- Task item -
Images in the data are to be skipped, while every line is restated exactly as written.

Saved data entries:
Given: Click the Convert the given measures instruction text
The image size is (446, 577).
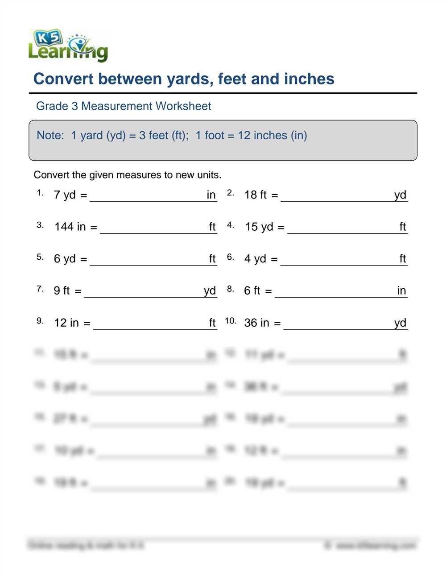Looking at the screenshot, I should (128, 175).
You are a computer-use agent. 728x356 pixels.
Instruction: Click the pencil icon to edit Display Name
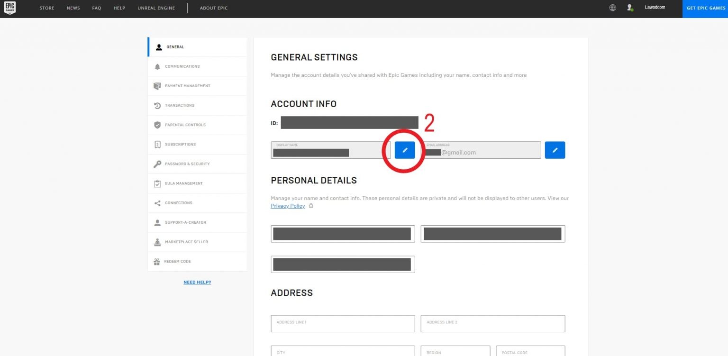405,150

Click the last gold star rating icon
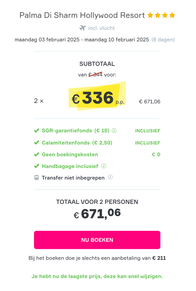click(x=172, y=15)
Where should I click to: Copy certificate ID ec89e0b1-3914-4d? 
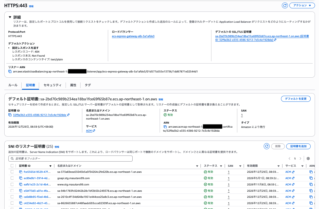click(20, 178)
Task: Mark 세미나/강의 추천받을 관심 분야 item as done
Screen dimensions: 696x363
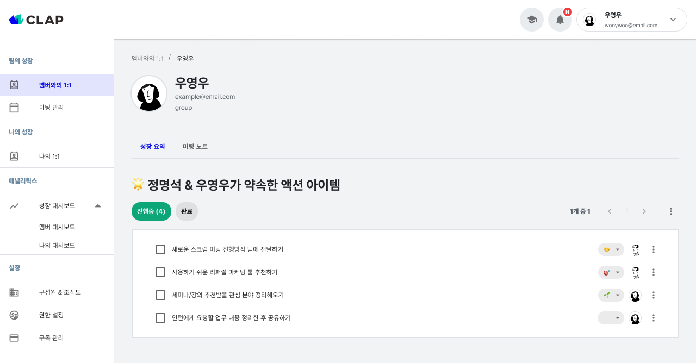Action: tap(160, 295)
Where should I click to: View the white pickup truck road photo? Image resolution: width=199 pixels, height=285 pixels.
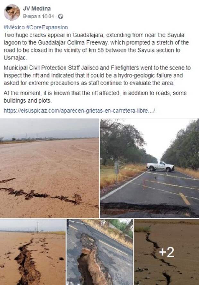[150, 168]
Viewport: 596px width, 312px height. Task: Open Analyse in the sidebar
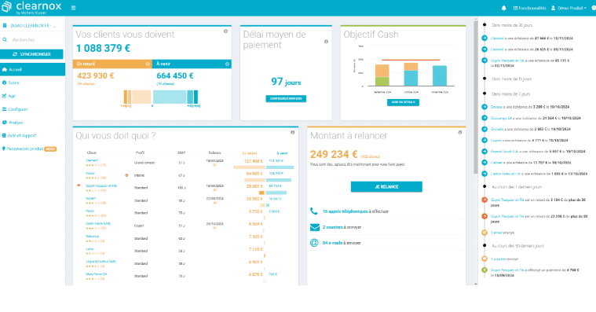point(16,123)
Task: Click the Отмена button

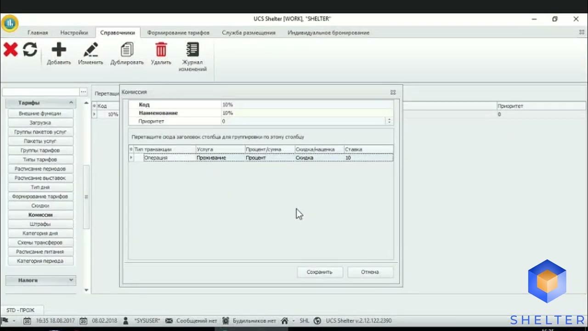Action: (370, 272)
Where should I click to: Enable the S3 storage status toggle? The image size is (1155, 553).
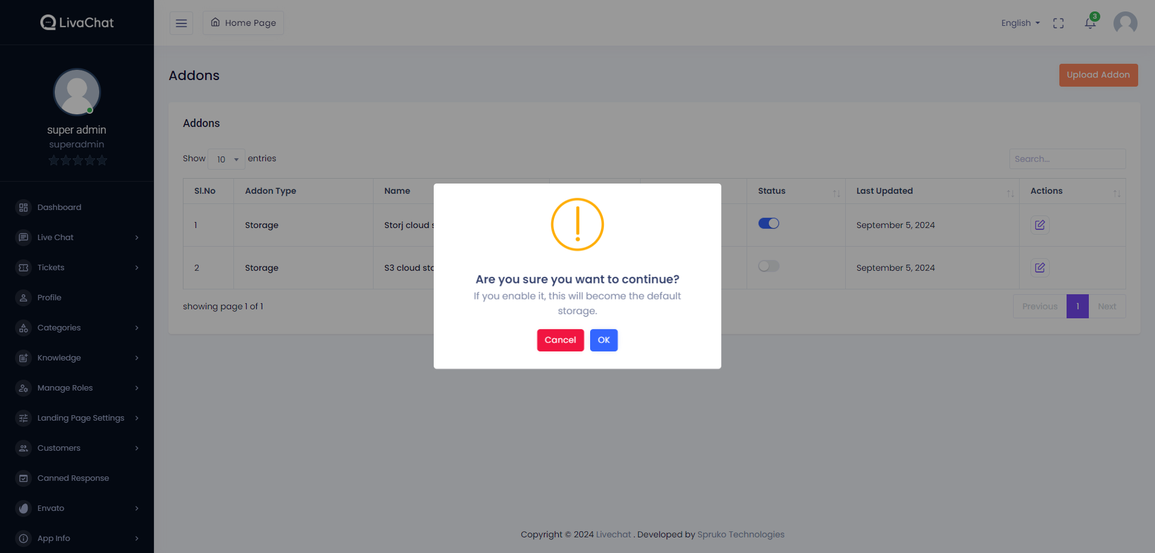[768, 267]
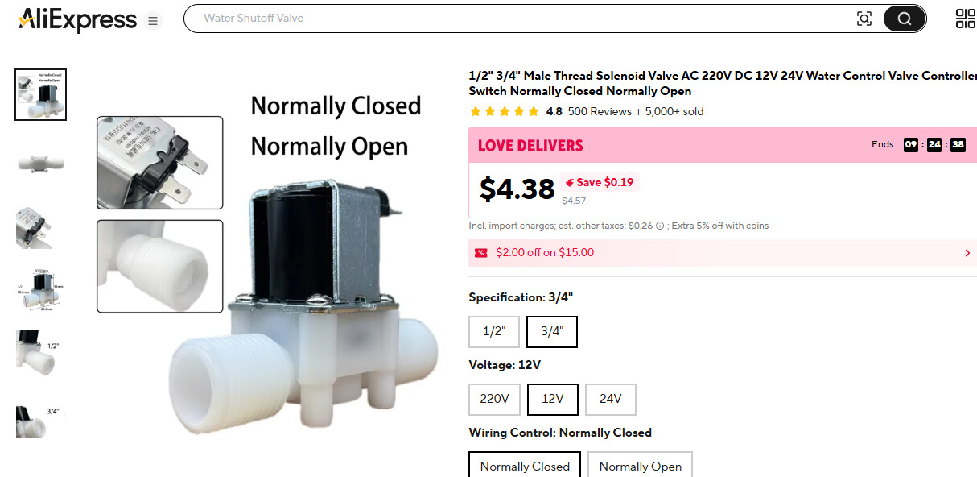Click the import charges info icon

coord(660,226)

- Response area -
Given: Click the Convert the given measures instruction text
The image size is (446, 577).
Looking at the screenshot, I should (128, 175).
You are a computer-use agent. 728x356 pixels.
Instruction: Click the pencil icon to edit Display Name
405,150

Click the last gold star rating icon
click(x=172, y=15)
Where should I click to: Copy certificate ID ec89e0b1-3914-4d? 
click(20, 178)
Task: Mark 세미나/강의 추천받을 관심 분야 item as done
Screen dimensions: 696x363
Action: tap(160, 295)
Where should I click to: View the white pickup truck road photo? Image resolution: width=199 pixels, height=285 pixels.
[150, 168]
Viewport: 596px width, 312px height. Task: Open Analyse in the sidebar
point(16,123)
Task: Click the Отмена button

Action: (370, 272)
Where should I click to: Enable the S3 storage status toggle? The image size is (1155, 553).
[768, 267]
Click the import charges info icon

coord(660,226)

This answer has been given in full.